Germany shuts probe into death of British Jewish man in ‘political cult’
Authorities wind up investigation into the circumstances of Jeremiah Duggan's death - after his body was found in 2003
An investigation by German authorities into the circumstances surrounding the death of a young Jewish man involved with a “political cult” has been wound up.
Prosecutors in Wiebaden looking into the death and subsequent police investigation of Jeremiah Duggan, whose body was found by a road in 2003, have closed the long-running inquiry, to the dismay of the young man’s mother.
Erica Duggan campaigned for years for a thorough investigation and hopes were raised in 2012 when the Frankfurt High Court found mistakes had been made.
Jeremiah, a 22-year old Jewish student involved with the Wiesbaden-based group Helga Zepp LaRouche when he died, called his mother saying he was in danger and asking to be picked up shortly before he was found dead.
Erica, who lives in Golders Green, described LaRouche as “a cult” and said German authorities had not followed through with their investigations, saying: “Vital lines of enquiry have been ignored.”
German police recorded Jeremiah’s death as suicide, his body having been found on the autobahn near Wiesbaden, hours after attending an event organised by LaRouche, which he believed was a conference concerning the problems in Iraq.

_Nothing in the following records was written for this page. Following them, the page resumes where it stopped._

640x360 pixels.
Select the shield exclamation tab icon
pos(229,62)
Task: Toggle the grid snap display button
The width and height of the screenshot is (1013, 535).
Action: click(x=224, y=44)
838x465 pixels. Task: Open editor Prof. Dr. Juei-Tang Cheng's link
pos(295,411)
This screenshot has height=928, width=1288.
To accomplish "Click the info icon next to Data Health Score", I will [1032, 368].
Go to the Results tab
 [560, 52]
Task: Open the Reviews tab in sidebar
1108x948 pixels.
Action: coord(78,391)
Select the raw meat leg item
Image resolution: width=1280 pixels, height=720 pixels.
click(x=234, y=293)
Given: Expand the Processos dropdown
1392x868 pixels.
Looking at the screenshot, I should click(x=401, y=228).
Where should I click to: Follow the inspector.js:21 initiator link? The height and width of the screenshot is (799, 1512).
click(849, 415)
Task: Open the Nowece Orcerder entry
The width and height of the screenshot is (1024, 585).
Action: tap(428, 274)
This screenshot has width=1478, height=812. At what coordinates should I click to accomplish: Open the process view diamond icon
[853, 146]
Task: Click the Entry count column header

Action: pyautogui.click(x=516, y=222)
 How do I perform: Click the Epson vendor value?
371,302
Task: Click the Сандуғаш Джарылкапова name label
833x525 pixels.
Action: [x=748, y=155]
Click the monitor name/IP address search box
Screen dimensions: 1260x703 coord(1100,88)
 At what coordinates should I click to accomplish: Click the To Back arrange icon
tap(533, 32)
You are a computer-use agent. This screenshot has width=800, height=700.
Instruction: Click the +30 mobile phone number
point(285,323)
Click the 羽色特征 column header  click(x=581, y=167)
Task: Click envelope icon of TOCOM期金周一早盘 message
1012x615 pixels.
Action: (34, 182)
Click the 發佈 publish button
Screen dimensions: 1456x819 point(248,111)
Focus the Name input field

A three-day inquest in the UK in 2015 heard evidence of possible “foul play” after Jeremy Hyam, the Duggan family’s lawyer, said a court in Germany “concluded that the facts as found by the prosecutor appeared to be impossible in the light of the evidence available”.
This week the family said its lawyers would be discussing “how vital witnesses have still not been investigated, suspicions and contradictions not followed up, and how the mindset of suicide has continued to blind the authorities”.